• A(frican) Blog of Ecology by Raf Aerts

    Caffeine-driven thoughts of a forest ecologist

    • Fly swatting: bad idea

      Thursday, 02 Oct 2008 - 13:29 UTC

      Ethiopia is full of flies. Stand still and they will land in the corner of your eyes, on your lips, in your ears. Once, I was interviewed by ETV (the Ethiopian national TV) and when I saw myself on TV all I could see was a ferenji swatting flies away from his face. Not coincidentally, one of the fly species is called ‘eye-seeking fly’ (Musca sorbens), the scientist naming this species undoubtedly as irritated by its habit as I was.

      After a while in the field you think ‘the only good fly is a flat fly’.

      But a recent publication in Trans R Soc Trop Med Hyg, by Teshome Fetene and Netsanet Workub of Gondar University, presents some savvy facts about flies and made me revise this flat-fly hypothesis. Apparently, the buzzers are not only loaded with crap on the outside, they are even more dirty on the inside. Fly guts are stuffed with human intestinal parasites (such as hookworms, tapeworms and amoebas), and flattening flies with your bare hands is literally equal to opening Pandora’s box and having a bath in it.

      The best solution: go low-tech and get yourself one of these horsetail fly-swatters for field work.


      All-Terrain Horsetail Hair Fly Swatter™

      Last updated: Thursday, 02 Oct 2008 - 13:29 UTC

      • Comments

        • Date:
          Thursday, 02 Oct 2008 - 15:50 UTC
          Kristi Vogel said:

          Ugh, that will make me think twice about flattening flies.
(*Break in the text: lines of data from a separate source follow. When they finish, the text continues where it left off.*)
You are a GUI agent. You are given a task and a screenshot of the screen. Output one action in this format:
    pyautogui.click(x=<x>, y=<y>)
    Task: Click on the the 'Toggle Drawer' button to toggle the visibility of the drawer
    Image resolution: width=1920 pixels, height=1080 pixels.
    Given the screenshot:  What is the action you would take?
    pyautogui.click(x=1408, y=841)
Scorpions, however, will still be flattened in the traditional manner, with shoe or bucket or whatever else is available.
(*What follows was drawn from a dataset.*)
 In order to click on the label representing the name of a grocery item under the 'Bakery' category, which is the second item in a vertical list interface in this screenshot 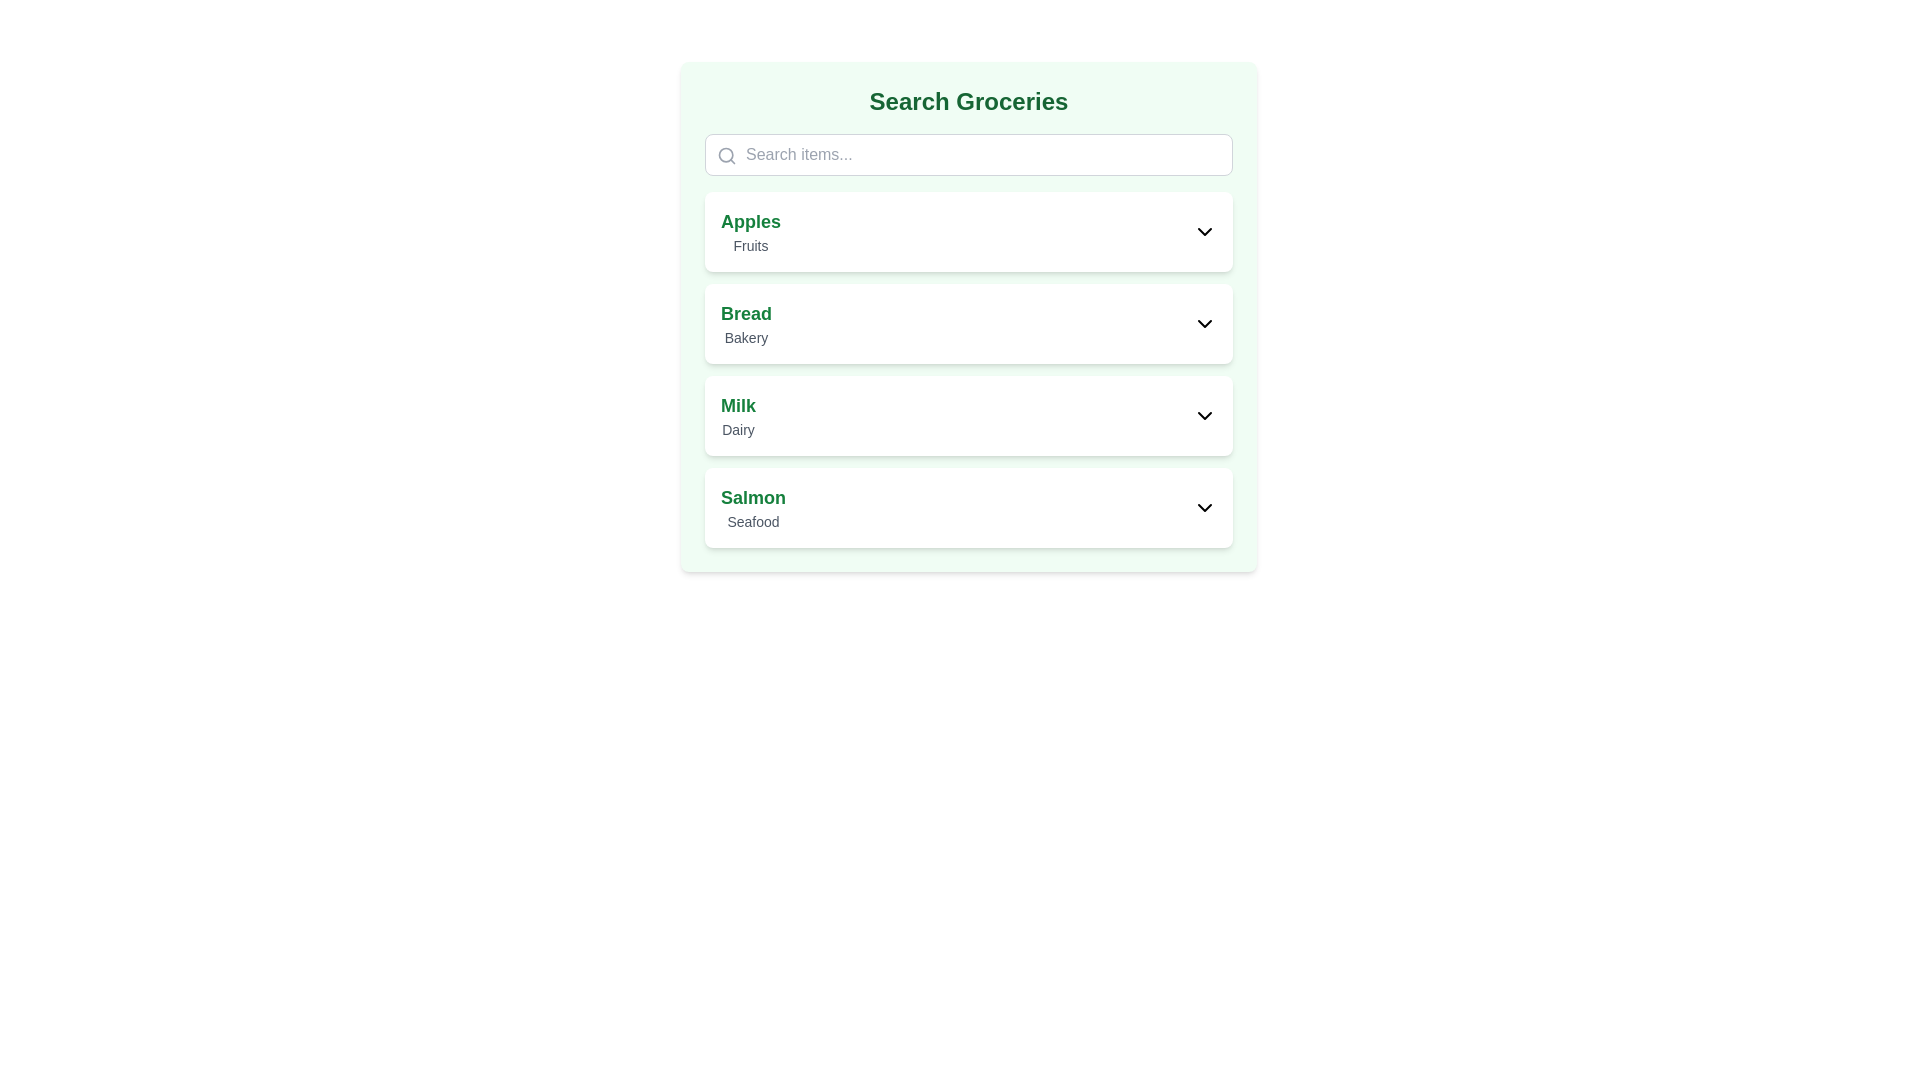, I will do `click(745, 313)`.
          My horses, of course, have such flyswatters as standard equipment, and much of the year they must decide between standing in the shade of a mesquite or live oak tree (more flies), or in the direct sunlight (fewer flies). They usually opt for the shade, but then they stand head to tail, so they can keep the flies off each others’ faces and ears. My old bay gelding would often smack me across the face with his tail when I groomed him or put his tack on … perhaps he thought I was being plagued by flies. Or perhaps it was revenge – that one hated having polo wraps on his hindlegs.